镇里能出资包揽一应设施,村里亦可以走公账,付清‘用具’费嘛。”
“走公账?”
李广田连连摇头。
“不行。这法子挺好,也有一些村子,打算就这么干。
旁的村子,有果林、有大塘,承包出去后,一下子收了几年的租金,账上富裕的很。
咱村没有果林,大塘,就三个,也没人承包,账上...哪来的钱?”
“李叔,你也说了,咱村有三个大塘呢。”
安宁村的大塘,村中央、南湖、西菜各有一个。
“年前起鱼后,把大部分的鱼,卖给鱼贩子。
卖得的钱,拿来抵‘用具’费。
剩下的鱼作为年货,按户分给村民们。
走公账拉电的,只能分到别家三分之一的量。
每一年都这样干,直到‘用具’费被还清。”
李广田隔三差五,就割点青草,投喂村中大塘里的鱼。
其余两个大塘无人管,水里是有鱼的,但有多少,就不得而知了。
毕竟,之前‘投苗-起鱼-分货’都只针对村中的大塘。
南湖和西菜,也许今年起不了多少鱼,但明年开春,投一些鱼苗,定时抛撒青草,忙活一通,收获不一定比村中大塘少。

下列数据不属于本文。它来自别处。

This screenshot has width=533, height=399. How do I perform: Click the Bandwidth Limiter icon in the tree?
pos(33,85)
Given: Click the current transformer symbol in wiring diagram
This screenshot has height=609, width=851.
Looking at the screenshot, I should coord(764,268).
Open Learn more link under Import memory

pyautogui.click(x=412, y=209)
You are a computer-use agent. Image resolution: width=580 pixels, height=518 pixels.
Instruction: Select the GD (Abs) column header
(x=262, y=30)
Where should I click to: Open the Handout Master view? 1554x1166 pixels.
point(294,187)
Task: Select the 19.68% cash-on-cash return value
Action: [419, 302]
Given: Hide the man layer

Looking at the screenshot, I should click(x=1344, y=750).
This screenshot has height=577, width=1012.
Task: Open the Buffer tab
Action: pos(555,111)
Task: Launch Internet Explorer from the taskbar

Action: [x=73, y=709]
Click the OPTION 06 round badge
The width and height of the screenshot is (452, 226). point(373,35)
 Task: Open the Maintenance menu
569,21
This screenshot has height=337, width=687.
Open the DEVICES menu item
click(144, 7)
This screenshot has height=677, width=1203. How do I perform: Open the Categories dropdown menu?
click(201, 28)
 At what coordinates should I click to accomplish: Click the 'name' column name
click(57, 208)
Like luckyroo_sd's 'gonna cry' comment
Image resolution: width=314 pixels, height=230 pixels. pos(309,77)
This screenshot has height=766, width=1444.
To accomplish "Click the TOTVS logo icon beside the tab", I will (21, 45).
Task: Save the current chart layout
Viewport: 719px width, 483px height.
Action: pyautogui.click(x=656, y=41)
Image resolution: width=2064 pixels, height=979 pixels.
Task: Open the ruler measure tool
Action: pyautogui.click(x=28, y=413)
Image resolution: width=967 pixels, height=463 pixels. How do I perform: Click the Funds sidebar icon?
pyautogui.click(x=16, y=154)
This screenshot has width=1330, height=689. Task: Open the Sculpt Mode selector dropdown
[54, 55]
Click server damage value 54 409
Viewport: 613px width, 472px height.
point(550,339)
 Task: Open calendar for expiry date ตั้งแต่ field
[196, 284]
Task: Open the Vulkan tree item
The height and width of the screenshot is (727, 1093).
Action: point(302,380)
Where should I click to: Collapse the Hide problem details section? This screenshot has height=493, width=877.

此法,看似是走了公账,实际上,钱,仍由村民自身来出。
可是---
“大青,这个点子非常不赖。
塘里的鱼,起了就卖,不过村户的兜,自然不担心有人耍赖皮。
三分之一的量,估摸就一条大鱼,外加几条小鱼。
小的,自己吃,大的,招待亲戚,年啊,也还算过得去,不会闹啥子情绪。
可...村户欠公账的钱,可以慢慢还,供电局和店铺老板,会允许安宁村欠账好几年?”
“广田,为了名声着想,安宁村不能欠外头人的钱。”
忽然,一道苍老的声音,打院外响起。
很快,一斜背挎包的老者,走进了堂屋。
那老者,面色红润,蓄着花白的山羊胡,衣着普通,腰杆挺得很直,迈着四方步,特有气质。
正是刚才在大塘边打太极的人。
“三爷,来,坐。”
李广田起身让坐,沈青也跟着站了起来。
“李三太爷,好。”
李三爷入座后,打量沈青一眼,“你是...沈有根家的三小子。嚯,好久不见,都长成大小伙了。”
哗---
李广田为李三爷倒一碗茶水。
“素芬亲爷和大青妈的爷爷,是堂兄弟。
大青喊素芬姨,按辈分,合该喊您一声‘太爷’。
沈有根是个偏心的,宠溺大房,压榨二房,三房...有他媳妇疼。
清算工分那会,由书记当公证人,大青和沈家断了亲。”
“断亲?”李三爷先是一惊,后又一笑,“断了好啊,远离豺狼虎豹,才会越过越兴旺。”
沈青从原身的记忆里,搜到了与老者相关的信息。
李三爷,本名不详,是安宁村辈分最高、积蓄最多的人。
李家祖上曾开过占地二十亩的大厂,主营酱油,副营酱豆,积累了大量钱财。
战争一起,厂子化为乌有。
但手艺还在,李三爷作为传承人,办起了家庭式小作坊。
他曾用自家大陶缸,底钻孔、下藏人、上装酱,板车一拉,助几名侦查兵逃离敌控区。
饥荒之年,他曾慷慨放粮,帮附近村民渡过难关。
人性亢奋时期。
这两大善举,令他被排除在‘名单’之外。
当然,也有一部分人。
红袖章一戴,木棒一拿,打着各种名义,进李家搜查,每每无功而返。
但...李三爷的气质,委实不像是穷人。
一度被怀疑,其将祖上积蓄,藏匿在只有他自己知道的隐蔽处。
不过,甭管‘祖上积蓄’是否存在,就凭那经营多年、始终红火的小作坊,其也能被称为安宁村首富。
这时,李三爷端起碗,喝了一口。
“微甜,无糊焦味,火候把握得很好嘛。
我呢,二子一女,底下一连串孙子、孙女、外孙、外孙女,且个顶个的孝顺。
每年,都往我手心里塞不少钱,就连你,逢年过节,也往我家送好多东西。
家里就我和老伴两个人,花不了几个籽,孝敬给我的钱,一直没咋动。
冒儿,我那个最小的孙子,在大队任职。
闲聊时,他向我透了点信息,说镇里要普及‘电’。